▶ Exercise description
Only one stretch of the data below is wanted: the lines from the one with "авторизоваться (148, 1092)" through the one with "Разное (59, 228)", repeated exactly.

══ Exercise data

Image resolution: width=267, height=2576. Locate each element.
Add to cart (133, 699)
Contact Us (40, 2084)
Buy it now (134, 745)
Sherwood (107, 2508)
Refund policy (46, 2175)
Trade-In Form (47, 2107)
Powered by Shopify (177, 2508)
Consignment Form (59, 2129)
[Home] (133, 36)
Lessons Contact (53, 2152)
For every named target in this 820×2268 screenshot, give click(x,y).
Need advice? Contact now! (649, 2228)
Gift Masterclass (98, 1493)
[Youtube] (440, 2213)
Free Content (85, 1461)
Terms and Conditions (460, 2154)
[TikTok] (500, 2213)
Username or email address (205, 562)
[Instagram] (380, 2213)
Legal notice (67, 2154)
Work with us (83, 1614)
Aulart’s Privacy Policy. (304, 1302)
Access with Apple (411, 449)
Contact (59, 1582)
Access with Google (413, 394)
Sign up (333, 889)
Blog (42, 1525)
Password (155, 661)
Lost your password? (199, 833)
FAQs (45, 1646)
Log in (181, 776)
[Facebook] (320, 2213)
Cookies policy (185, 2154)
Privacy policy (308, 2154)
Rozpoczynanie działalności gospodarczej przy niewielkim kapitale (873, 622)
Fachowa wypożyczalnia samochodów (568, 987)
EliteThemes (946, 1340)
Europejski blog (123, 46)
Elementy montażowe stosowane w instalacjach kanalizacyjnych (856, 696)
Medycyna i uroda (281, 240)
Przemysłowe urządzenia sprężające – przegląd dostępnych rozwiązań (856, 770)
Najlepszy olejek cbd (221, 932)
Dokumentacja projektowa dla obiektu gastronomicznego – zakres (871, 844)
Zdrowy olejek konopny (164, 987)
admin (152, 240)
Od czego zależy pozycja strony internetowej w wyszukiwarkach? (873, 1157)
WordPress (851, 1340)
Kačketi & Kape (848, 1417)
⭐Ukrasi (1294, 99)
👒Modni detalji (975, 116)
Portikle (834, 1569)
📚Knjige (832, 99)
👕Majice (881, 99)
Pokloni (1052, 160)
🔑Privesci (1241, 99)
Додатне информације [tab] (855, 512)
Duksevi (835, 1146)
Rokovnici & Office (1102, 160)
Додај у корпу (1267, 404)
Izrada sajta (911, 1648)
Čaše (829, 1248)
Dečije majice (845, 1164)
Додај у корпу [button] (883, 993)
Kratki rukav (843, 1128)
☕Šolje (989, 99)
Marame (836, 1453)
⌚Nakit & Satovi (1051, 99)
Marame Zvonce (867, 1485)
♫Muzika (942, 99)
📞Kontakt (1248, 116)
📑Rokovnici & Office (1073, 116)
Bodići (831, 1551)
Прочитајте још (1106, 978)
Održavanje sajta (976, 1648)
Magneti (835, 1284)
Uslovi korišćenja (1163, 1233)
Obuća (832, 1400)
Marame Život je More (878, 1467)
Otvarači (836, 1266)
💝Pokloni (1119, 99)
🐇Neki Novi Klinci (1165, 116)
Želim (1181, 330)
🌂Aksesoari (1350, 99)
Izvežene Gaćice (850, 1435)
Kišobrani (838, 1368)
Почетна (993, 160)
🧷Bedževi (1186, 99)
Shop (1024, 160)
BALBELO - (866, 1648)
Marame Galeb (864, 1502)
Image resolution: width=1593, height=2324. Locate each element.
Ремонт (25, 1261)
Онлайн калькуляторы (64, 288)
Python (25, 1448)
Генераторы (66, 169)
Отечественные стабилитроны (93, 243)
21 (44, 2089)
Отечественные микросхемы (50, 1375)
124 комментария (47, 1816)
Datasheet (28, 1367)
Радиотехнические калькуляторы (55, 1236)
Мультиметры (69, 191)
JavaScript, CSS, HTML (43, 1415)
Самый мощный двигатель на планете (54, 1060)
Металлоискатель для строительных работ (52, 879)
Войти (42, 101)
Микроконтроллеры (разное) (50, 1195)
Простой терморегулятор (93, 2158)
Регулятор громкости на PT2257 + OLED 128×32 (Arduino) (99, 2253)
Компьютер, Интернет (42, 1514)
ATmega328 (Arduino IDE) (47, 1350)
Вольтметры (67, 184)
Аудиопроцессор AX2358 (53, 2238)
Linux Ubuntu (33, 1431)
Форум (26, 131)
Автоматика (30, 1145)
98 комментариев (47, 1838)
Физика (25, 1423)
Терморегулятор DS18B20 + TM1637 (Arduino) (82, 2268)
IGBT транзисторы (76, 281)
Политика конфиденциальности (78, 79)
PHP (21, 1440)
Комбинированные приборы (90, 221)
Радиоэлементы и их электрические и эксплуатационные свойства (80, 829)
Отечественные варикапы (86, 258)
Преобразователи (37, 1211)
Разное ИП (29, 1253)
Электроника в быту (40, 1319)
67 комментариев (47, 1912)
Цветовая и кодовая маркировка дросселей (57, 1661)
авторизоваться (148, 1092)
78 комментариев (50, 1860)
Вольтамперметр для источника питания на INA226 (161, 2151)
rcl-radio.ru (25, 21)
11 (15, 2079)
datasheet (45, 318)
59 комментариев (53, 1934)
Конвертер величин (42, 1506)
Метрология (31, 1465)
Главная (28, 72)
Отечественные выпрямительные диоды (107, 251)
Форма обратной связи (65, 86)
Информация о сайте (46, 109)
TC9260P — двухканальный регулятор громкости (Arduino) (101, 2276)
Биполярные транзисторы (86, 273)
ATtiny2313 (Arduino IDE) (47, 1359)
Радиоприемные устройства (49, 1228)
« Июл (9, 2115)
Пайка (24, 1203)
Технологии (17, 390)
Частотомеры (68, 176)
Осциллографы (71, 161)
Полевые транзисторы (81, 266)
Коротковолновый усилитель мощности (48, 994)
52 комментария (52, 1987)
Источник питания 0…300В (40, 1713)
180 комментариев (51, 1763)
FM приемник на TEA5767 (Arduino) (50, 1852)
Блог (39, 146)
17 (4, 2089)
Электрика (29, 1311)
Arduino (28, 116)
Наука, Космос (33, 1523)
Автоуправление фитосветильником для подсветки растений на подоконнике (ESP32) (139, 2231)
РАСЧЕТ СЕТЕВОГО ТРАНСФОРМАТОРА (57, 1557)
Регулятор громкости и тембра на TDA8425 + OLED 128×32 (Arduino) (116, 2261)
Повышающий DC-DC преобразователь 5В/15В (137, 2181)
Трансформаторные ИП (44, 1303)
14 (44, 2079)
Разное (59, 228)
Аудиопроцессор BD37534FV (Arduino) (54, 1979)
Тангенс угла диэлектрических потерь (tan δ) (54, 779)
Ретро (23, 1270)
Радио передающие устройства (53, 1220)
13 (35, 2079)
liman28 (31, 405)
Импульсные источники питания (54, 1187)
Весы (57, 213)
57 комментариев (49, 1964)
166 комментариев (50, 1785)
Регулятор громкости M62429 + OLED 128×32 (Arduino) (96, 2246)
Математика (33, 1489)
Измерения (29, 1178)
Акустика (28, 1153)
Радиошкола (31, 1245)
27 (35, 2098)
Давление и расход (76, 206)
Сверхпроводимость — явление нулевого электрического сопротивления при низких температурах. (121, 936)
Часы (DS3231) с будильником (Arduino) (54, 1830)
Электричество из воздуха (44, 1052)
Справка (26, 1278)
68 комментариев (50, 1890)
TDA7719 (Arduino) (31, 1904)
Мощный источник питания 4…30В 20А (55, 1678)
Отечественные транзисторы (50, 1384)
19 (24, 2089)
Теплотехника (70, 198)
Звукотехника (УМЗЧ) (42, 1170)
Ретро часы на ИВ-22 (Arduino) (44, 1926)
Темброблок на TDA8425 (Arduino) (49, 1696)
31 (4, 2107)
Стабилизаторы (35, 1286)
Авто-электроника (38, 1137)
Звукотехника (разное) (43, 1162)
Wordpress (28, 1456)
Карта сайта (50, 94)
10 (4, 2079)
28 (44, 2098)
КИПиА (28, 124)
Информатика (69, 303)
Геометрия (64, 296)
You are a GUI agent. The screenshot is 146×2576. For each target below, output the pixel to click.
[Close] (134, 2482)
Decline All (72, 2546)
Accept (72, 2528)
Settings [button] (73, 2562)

════

▶ Answer space
авторизоваться (148, 1092)
78 комментариев (50, 1860)
Вольтамперметр для источника питания на INA226 (161, 2151)
rcl-radio.ru (25, 21)
11 (15, 2079)
datasheet (45, 318)
59 комментариев (53, 1934)
Конвертер величин (42, 1506)
Метрология (31, 1465)
Главная (28, 72)
Отечественные выпрямительные диоды (107, 251)
Форма обратной связи (65, 86)
Информация о сайте (46, 109)
TC9260P — двухканальный регулятор громкости (Arduino) (101, 2276)
Биполярные транзисторы (86, 273)
ATtiny2313 (Arduino IDE) (47, 1359)
Радиоприемные устройства (49, 1228)
« Июл (9, 2115)
Пайка (24, 1203)
Технологии (17, 390)
Частотомеры (68, 176)
Осциллографы (71, 161)
Полевые транзисторы (81, 266)
Коротковолновый усилитель мощности (48, 994)
52 комментария (52, 1987)
Источник питания 0…300В (40, 1713)
180 комментариев (51, 1763)
FM приемник на TEA5767 (Arduino) (50, 1852)
Блог (39, 146)
17 (4, 2089)
Электрика (29, 1311)
Arduino (28, 116)
Наука, Космос (33, 1523)
Автоуправление фитосветильником для подсветки растений на подоконнике (ESP32) (139, 2231)
РАСЧЕТ СЕТЕВОГО ТРАНСФОРМАТОРА (57, 1557)
Регулятор громкости и тембра на TDA8425 + OLED 128×32 (Arduino) (116, 2261)
Повышающий DC-DC преобразователь 5В/15В (137, 2181)
Трансформаторные ИП (44, 1303)
14 (44, 2079)
Разное (59, 228)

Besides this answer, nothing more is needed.